====== RECORD EXTRACTS

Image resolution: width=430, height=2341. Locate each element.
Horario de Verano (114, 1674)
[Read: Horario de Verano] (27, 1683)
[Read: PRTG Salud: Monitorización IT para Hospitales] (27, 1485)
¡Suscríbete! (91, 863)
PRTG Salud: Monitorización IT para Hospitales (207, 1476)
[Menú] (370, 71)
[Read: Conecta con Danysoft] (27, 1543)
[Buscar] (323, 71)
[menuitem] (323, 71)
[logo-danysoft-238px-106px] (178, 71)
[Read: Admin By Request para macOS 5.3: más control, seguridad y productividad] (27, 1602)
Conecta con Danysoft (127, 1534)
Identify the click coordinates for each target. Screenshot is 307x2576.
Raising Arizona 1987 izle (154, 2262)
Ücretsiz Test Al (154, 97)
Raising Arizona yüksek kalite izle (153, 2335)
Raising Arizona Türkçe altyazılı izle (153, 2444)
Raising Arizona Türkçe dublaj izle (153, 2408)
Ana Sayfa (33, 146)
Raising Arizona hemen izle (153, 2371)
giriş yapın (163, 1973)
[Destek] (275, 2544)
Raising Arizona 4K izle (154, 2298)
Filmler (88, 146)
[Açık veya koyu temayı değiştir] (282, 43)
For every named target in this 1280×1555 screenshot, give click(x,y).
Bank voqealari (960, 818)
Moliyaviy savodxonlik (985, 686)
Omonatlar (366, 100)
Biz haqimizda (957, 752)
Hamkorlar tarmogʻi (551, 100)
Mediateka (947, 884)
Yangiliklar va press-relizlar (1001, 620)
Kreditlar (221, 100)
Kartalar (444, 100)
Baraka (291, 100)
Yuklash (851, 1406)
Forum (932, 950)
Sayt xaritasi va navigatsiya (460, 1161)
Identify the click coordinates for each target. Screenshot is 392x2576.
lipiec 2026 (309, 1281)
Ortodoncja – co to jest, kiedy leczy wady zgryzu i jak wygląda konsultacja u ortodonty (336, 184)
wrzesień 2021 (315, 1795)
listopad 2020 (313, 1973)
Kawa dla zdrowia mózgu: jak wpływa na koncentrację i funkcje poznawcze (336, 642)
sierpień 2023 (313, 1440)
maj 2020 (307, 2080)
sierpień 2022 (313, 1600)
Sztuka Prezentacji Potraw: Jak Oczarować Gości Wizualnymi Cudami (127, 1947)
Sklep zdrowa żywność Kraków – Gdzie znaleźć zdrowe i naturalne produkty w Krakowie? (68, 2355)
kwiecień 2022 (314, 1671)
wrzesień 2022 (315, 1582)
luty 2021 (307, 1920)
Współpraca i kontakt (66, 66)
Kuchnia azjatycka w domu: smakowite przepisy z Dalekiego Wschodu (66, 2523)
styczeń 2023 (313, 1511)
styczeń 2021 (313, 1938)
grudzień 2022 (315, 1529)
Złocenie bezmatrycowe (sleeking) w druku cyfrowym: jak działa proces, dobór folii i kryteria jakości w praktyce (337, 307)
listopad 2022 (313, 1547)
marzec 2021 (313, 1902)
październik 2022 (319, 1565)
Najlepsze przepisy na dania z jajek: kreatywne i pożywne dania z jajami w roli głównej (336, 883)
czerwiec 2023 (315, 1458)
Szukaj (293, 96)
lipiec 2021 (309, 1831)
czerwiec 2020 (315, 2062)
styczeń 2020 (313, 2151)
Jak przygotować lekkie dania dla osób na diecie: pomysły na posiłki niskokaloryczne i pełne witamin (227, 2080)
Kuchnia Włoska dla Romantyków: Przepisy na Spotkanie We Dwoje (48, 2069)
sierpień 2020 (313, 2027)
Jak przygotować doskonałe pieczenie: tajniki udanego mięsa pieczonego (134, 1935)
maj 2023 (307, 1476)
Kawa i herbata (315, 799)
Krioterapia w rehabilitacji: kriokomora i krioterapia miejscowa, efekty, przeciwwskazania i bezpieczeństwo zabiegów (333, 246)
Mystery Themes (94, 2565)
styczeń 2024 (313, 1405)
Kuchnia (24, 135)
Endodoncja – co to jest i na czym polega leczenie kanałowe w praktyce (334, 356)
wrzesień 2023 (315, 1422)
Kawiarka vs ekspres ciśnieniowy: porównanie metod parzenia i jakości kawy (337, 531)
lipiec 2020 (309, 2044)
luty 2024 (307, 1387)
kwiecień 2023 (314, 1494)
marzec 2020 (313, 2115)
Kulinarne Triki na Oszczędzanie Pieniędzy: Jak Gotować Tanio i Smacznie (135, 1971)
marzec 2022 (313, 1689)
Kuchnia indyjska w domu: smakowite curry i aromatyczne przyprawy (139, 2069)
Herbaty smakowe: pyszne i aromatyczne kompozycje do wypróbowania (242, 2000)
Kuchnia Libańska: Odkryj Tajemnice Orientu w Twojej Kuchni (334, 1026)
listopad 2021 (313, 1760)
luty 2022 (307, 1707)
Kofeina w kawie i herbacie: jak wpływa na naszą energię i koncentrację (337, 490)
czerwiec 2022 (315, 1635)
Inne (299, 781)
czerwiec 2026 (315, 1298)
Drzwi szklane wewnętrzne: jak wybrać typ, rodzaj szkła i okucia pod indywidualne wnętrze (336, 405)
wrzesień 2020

============

WHAT IS REQUIRED: Now write the data shown above out again, word for word.

RESPONSE TO THE TASK:
Image resolution: width=430, height=2341. Locate each element.
Horario de Verano (114, 1674)
[Read: Horario de Verano] (27, 1683)
[Read: PRTG Salud: Monitorización IT para Hospitales] (27, 1485)
¡Suscríbete! (91, 863)
PRTG Salud: Monitorización IT para Hospitales (207, 1476)
[Menú] (370, 71)
[Read: Conecta con Danysoft] (27, 1543)
[Buscar] (323, 71)
[menuitem] (323, 71)
[logo-danysoft-238px-106px] (178, 71)
[Read: Admin By Request para macOS 5.3: más control, seguridad y productividad] (27, 1602)
Conecta con Danysoft (127, 1534)
Identify the click coordinates for each target. Screenshot is 307x2576.
Raising Arizona 1987 izle (154, 2262)
Ücretsiz Test Al (154, 97)
Raising Arizona yüksek kalite izle (153, 2335)
Raising Arizona Türkçe altyazılı izle (153, 2444)
Raising Arizona Türkçe dublaj izle (153, 2408)
Ana Sayfa (33, 146)
Raising Arizona hemen izle (153, 2371)
giriş yapın (163, 1973)
[Destek] (275, 2544)
Raising Arizona 4K izle (154, 2298)
Filmler (88, 146)
[Açık veya koyu temayı değiştir] (282, 43)
For every named target in this 1280×1555 screenshot, give click(x,y).
Bank voqealari (960, 818)
Moliyaviy savodxonlik (985, 686)
Omonatlar (366, 100)
Biz haqimizda (957, 752)
Hamkorlar tarmogʻi (551, 100)
Mediateka (947, 884)
Yangiliklar va press-relizlar (1001, 620)
Kreditlar (221, 100)
Kartalar (444, 100)
Baraka (291, 100)
Yuklash (851, 1406)
Forum (932, 950)
Sayt xaritasi va navigatsiya (460, 1161)
Identify the click coordinates for each target. Screenshot is 392x2576.
lipiec 2026 (309, 1281)
Ortodoncja – co to jest, kiedy leczy wady zgryzu i jak wygląda konsultacja u ortodonty (336, 184)
wrzesień 2021 (315, 1795)
listopad 2020 (313, 1973)
Kawa dla zdrowia mózgu: jak wpływa na koncentrację i funkcje poznawcze (336, 642)
sierpień 2023 (313, 1440)
maj 2020 (307, 2080)
sierpień 2022 (313, 1600)
Sztuka Prezentacji Potraw: Jak Oczarować Gości Wizualnymi Cudami (127, 1947)
Sklep zdrowa żywność Kraków – Gdzie znaleźć zdrowe i naturalne produkty w Krakowie? (68, 2355)
kwiecień 2022 (314, 1671)
wrzesień 2022 (315, 1582)
luty 2021 (307, 1920)
Współpraca i kontakt (66, 66)
Kuchnia azjatycka w domu: smakowite przepisy z Dalekiego Wschodu (66, 2523)
styczeń 2023 (313, 1511)
styczeń 2021 (313, 1938)
grudzień 2022 (315, 1529)
Złocenie bezmatrycowe (sleeking) w druku cyfrowym: jak działa proces, dobór folii i kryteria jakości w praktyce (337, 307)
listopad 2022 (313, 1547)
marzec 2021 (313, 1902)
październik 2022 (319, 1565)
Najlepsze przepisy na dania z jajek: kreatywne i pożywne dania z jajami w roli głównej (336, 883)
czerwiec 2023 (315, 1458)
Szukaj (293, 96)
lipiec 2021 (309, 1831)
czerwiec 2020 (315, 2062)
styczeń 2020 (313, 2151)
Jak przygotować lekkie dania dla osób na diecie: pomysły na posiłki niskokaloryczne i pełne witamin (227, 2080)
Kuchnia Włoska dla Romantyków: Przepisy na Spotkanie We Dwoje (48, 2069)
sierpień 2020 (313, 2027)
Jak przygotować doskonałe pieczenie: tajniki udanego mięsa pieczonego (134, 1935)
maj 2023 (307, 1476)
Kawa i herbata (315, 799)
Krioterapia w rehabilitacji: kriokomora i krioterapia miejscowa, efekty, przeciwwskazania i bezpieczeństwo zabiegów (333, 246)
Mystery Themes (94, 2565)
styczeń 2024 (313, 1405)
Kuchnia (24, 135)
Endodoncja – co to jest i na czym polega leczenie kanałowe w praktyce (334, 356)
wrzesień 2023 (315, 1422)
Kawiarka vs ekspres ciśnieniowy: porównanie metod parzenia i jakości kawy (337, 531)
lipiec 2020 (309, 2044)
luty 2024 (307, 1387)
kwiecień 2023 (314, 1494)
marzec 2020 (313, 2115)
Kulinarne Triki na Oszczędzanie Pieniędzy: Jak Gotować Tanio i Smacznie (135, 1971)
marzec 2022 (313, 1689)
Kuchnia indyjska w domu: smakowite curry i aromatyczne przyprawy (139, 2069)
Herbaty smakowe: pyszne i aromatyczne kompozycje do wypróbowania (242, 2000)
Kuchnia Libańska: Odkryj Tajemnice Orientu w Twojej Kuchni (334, 1026)
listopad 2021 (313, 1760)
luty 2022 (307, 1707)
Kofeina w kawie i herbacie: jak wpływa na naszą energię i koncentrację (337, 490)
czerwiec 2022 (315, 1635)
Inne (299, 781)
czerwiec 2026 (315, 1298)
Drzwi szklane wewnętrzne: jak wybrać typ, rodzaj szkła i okucia pod indywidualne wnętrze (336, 405)
wrzesień 2020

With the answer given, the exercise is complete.